Records from a data collection
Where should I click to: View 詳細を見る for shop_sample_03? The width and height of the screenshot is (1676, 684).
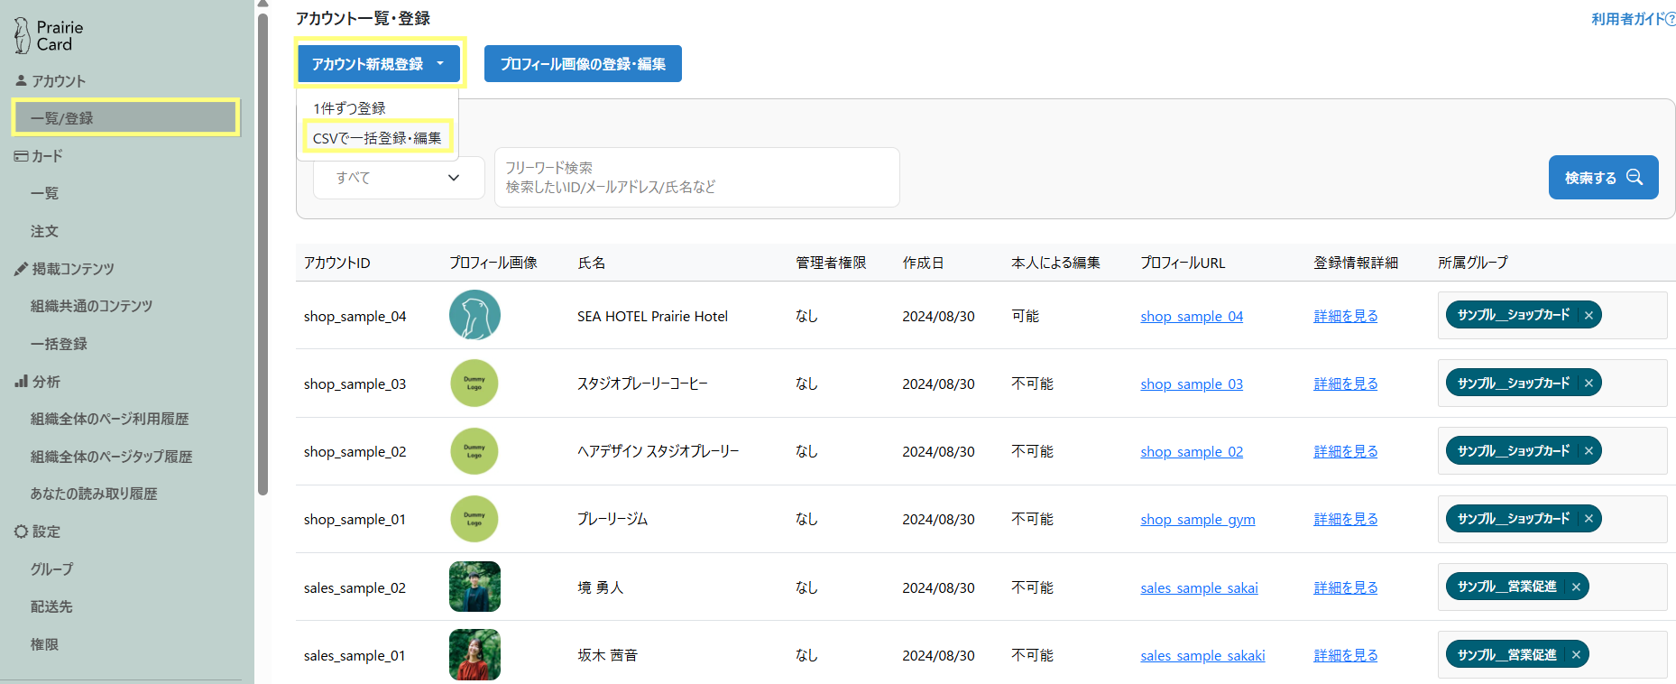[1345, 384]
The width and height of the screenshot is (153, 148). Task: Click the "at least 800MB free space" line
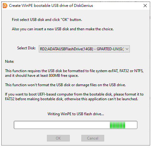[x=42, y=76]
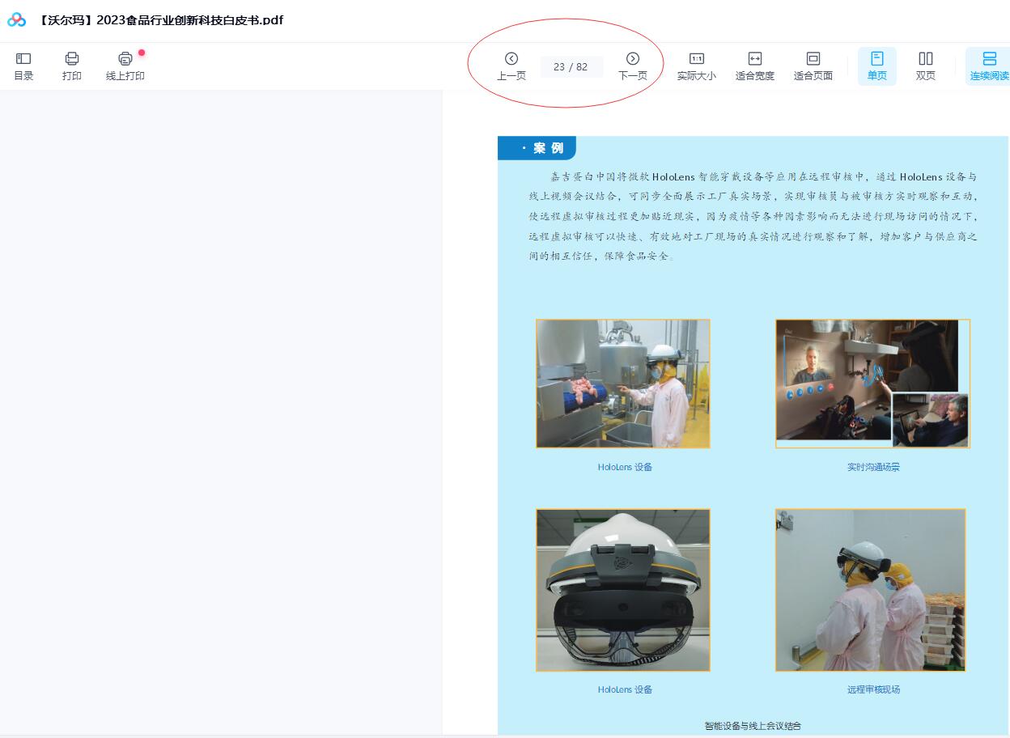This screenshot has width=1010, height=738.
Task: Click the 远程审核现场 photo in the document
Action: tap(870, 590)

What is expected: Any picture in the data is to be skipped, while each line is returned exactly as written.

Result of the exercise:
Where should I click to: View 詳細を見る for shop_sample_03? The width and height of the screenshot is (1676, 684).
[1345, 384]
The width and height of the screenshot is (153, 148). Task: Click the "at least 800MB free space" line
[x=42, y=76]
This screenshot has width=1010, height=738.
Task: Click the 远程审核现场 photo in the document
Action: tap(870, 590)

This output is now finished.